Nuove start up, Asics acquisisce l'app Runkeeper e accresce il fatturato

Nuove start up. Asics è al lavoro per ampliare la sua attività nel campo delle applicazioni mobili. Il produttore di attrezzature sportive giapponese, infatti, ha acquisito l’applicazione Runkeeper per l’importante…

asics runkeeper

Nuove start up. Asics è al lavoro per ampliare la sua attività nel campo delle applicazioni mobili. Il produttore di attrezzature sportive giapponese, infatti, ha acquisito l’applicazione Runkeeper per l’importante cifra di 85 milioni di dollari (75,5 milioni di euro) con l’obiettivo di entrare nel business degli strumenti di registrazione delle statistiche sportive.

L’applicazione è nata nel 2008 per tenere traccia della propria attività fisica, usata da oltre 45 milioni di personeSecondo qaunto ha rivelato la società questa operazione permetterà anche di “fornire prodotti e servizi a valore aggiunto a tutti i clienti attraverso lo sport”. Runkeeper può contare ben 33 milioni di utenti e questo consente così ad Asics di seguire le orme di altri concorrenti importanti come Adidas, Under Armour e Nike, che hanno già svolto operazioni simili.

Proprio recentemente Adidas ha annunciato l’acquisto di Runtastic per circa 220 milioni di euro. Asics aveva già fatto qualche tentativo nelle soluzioni digitali per l’attività fisica sviluppando in house una propria app, la My Asics, ma non aveva riscosso il successo sperato.

Questa acquisizione arriva dopo che il famoso brand sportivo è riuscito ad approfittare del 21% il proprio fatturato nel 2015 che si è da poco concluso, arrivando a totalizzare 428.496.000 ¥ (3,360.6 milioni di euro). Lieve flessione per l’utile, che è invece sceso del 54%, toccando quota 80.3 milioni di euro.

La crescita del business è stata resa possibile grazie all’avvio di un processo di internazionalizzazione del marchio, anche se si è registrata una diminuzione delle vendite proprio in Giappone pari all’1,5%. Al contrario, il commercio all’estero ha registrato un incremento del 14,8%.

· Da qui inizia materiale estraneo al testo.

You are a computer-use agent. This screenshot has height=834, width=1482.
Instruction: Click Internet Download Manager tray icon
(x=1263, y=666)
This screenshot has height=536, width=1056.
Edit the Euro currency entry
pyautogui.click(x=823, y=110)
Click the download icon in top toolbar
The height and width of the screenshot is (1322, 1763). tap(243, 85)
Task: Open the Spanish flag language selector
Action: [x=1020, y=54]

Zone rilevanti sul piano commerciale per ogni azienda che aspira a farsi conoscere e ad attraversare un processo di crescita come America, Europa, Medio Oriente e Africa continuano invece a registrare un miglioramento costante per Asics. Il continente americano, in modo particolare, rappresenta la prima fonte di guadagno per il brand sportivo asiatico dove registra un fatturato pari a 1,068.5 milioni di euro.

Positiva è anche la situazione per quanto riguarda l’Europa. Il Vecchio Continente, infatti, è il secondo Paese dove Asics registra il numero maggiore di vendite con guadagni pari a 935.7 milioni di euro. L’Asia invece è cresciuta del 32,2%, ma con un fatturato di soli 337,2 milioni di euro.

Tra tutti i prodotti targati Asics le calzature rappresentano certamente quelle che riscuotono maggiore interesse tra i consumatori. Il marchio di scarpe da utilizzare in città Onitsuka Tiger ha addiirittura una presenza particolarmente elevata in Asia e Oceania.

Per il 2016 che è da poco iniziato la società prevede una crescita nel settore “Lifestyle” pari al 12,2%, ma si spera comunque di incrementare le vendite in tutti gli altri ambiti anche se a un ritmo più lento. Per quanto riguarda invece le previsioni di vendita in generale, l’auspicio è di registrare un miglioramento del 2%.